Most of all, it’s satisfying. It makes us feel good about ourselves while doing absolutely nothing. It relieves us of responsibility to do anything for the victims, or even to feel sorry for them. It makes us feel superior to them without having to demonstrate superiority. It makes us feel safe without having to do anything to make us safe.
Animal attacks.
Some time ago, a 350-pound Siberian tiger, largest of the big cats, jumped the moat at the San Francisco Zoo, then roamed the visitor area, killing a 17-year-old and mauling two other young men. Later it was learned that the wall was four feel lower than recommended. But soon rumors began to spread on the Web. The three were said to be drunk. In fact, only one was. The dead boy had a level of 0.02, which is barely detectable. Then they were accused of using marijuana. But it remains in the body for days to weeks − a positive urine test cannot prove recent use, so even if reports were correct, this is irrelevant.
Next the three were said to be throwing objects at the tiger. There is no evidence of this, except an eight-pound rock in the tiger’s enclosure. Anyone who can throw an eight-pound rock more than 20 feet should try out for the Olympic shot-put team. Then they were accused of attacking the tiger with a slingshot, which the police denied. Of course, accusations do not need to be true − they only need to be made, thereby shifting blame to the victims.
Finally critics were reduced to charging that the three were yelling at the tiger and “taunting” her. This may be true, but so what? Anyone who has ever visited a zoo has seen people, usually boys, yelling at animals in an attempt to get them to wake up and move around. This may be juvenile, but it is not illegal, and it surely does not deserve the death penalty.
The lack of sympathy for the three young men and their families is striking, but not surprising. This generation was taught to respect animal life more than human life. When joggers are attacked by mountain lions, or when pet dogs and cats are carried off by coyotes, someone is sure to say, “They were here first.” In fact, the coyote’s range has increased markedly since humans arrived. In fact, in many places we were here before they were. In fact, single-celled organisms were here first. Everything and everyone else is an invader.
Criminal attacks.
When we hear that a man was robbed at gunpoint, we tend to ask, “What was he doing in that part of town?” When we hear that a woman was raped, we tend to say, “I’ll bet she was wearing skimpy clothes and going to cheap bars.” When we hear of domestic violence, we tend to speculate, “There probably were three families living in one apartment.”
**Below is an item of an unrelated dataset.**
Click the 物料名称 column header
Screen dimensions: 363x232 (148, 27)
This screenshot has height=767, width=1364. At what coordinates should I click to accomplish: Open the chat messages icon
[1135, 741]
True, we can reduce our risk of violent crime by avoiding dangerous situations. But some people can’t − they are forced by circumstances to live or work in high-crime areas. Our response should not be to feel superior, but to try to reduce the crime rate in all parts of town.
Besides, our risk is only somewhat less. Domestic violence and home-invasion robberies occur in the “best” parts of town. Thoughtful people would search their own hearts for the bitterness and anger that can be the basis of violence, rather than sit in smug self-righteousness while looking down on the violent “others.”
If we live in gated communities and work in security buildings, we may feel no need to own a gun. But that does not give us the right to tell those who must live or work in high-crime areas that they cannot own a gun. Lack of empathy for the less fortunate is a poor qualification to be called “liberal” and “progressive.” It sounds a lot more like elitist and snobbish.
Terrorist attacks.
Some anti-American fanatics blame the office workers in the World Trade Center for their own deaths, comparing them to “Nazis.” Even if the stock brokers had been doing something wrong, what about the hundreds of maintenance workers and visitors, not to mention the firefighters and police who died rescuing others? Were they “Nazis,” too?
Less fanatic, but equally illogical, are those who blame all Americans for 9/11. We “brought it on ourselves” because of our “meddling” foreign policy. According to this theory, Muslims are justified in crashing airliners filled with passengers into buildings filled with workers, if the Muslims disagree with our foreign policy. History shows that this notion is incorrect. Muslim hostility is based not on our foreign policy; it is based on the fundamental incompatibility of Muslim and Western cultures.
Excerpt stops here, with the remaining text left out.